Чем скорее я это сделаю, тем лучше, потому что в противном случае в нашей аргументации засияет большая прореха.

— Однако они не могли с этим смириться, — продолжает Робертсон. — Так или иначе им нужно было заставить ее изменить показания. — Он поворачивается к скамье присяжных. — Все мы знаем, какие жуткие истории ходят про таких вот типов. Знаем мы и о том, что своими ядовитыми щупальцами они уже опутали всю страну. Знаем, что их собратья по оружию из других филиалов той же организации уже стоят наготове, ожидая момента, когда смогут прийти им на помощь.

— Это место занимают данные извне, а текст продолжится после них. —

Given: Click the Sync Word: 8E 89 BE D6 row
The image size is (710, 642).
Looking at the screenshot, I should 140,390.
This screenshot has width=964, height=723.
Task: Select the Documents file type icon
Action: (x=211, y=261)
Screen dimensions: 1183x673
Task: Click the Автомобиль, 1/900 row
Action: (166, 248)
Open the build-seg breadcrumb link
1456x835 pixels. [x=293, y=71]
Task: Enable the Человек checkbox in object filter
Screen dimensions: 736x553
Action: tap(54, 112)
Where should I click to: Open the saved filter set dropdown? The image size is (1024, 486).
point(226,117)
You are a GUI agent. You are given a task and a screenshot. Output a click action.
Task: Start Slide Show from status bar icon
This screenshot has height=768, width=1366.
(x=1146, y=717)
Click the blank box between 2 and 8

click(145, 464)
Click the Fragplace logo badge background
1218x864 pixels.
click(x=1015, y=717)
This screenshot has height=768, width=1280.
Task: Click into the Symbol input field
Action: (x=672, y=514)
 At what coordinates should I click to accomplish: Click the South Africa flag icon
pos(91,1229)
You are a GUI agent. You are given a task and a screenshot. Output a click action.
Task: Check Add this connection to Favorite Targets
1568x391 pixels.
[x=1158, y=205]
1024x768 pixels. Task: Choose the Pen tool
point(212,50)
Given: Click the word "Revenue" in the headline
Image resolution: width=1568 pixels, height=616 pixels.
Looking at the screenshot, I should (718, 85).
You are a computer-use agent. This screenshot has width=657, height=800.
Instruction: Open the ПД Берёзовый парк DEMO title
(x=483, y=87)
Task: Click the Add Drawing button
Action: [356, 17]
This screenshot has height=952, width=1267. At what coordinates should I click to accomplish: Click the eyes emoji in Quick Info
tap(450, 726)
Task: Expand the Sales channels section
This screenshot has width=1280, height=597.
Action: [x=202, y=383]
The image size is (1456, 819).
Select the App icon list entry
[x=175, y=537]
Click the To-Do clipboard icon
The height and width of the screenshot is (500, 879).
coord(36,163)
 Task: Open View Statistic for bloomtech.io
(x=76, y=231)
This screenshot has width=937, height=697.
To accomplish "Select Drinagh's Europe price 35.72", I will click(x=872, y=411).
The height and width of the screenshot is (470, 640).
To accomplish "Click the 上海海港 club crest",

Парадокс в том, что он прав. Не по данному делу и не в данный момент. В целом он прав.

— Кто-то наверняка добрался до нее, один из «скорпионов», «ангелов ада», еще кто-нибудь. Каким-то образом они обнаружили ее, несмотря на то что она изо всех сил пыталась выпутаться из этой неприглядной истории, чтобы начать новую жизнь. И до того ее напугали, что она выдумала историю, которую выложила сегодня перед нами в этом зале. И не только…

— Протест! — Я вскакиваю на ноги. — Ваша честь, все это похоже на перекрестный допрос свидетельницы, а не на формальную заключительную речь.

— Согласен, — отвечает Мартинес. — Протест принимается.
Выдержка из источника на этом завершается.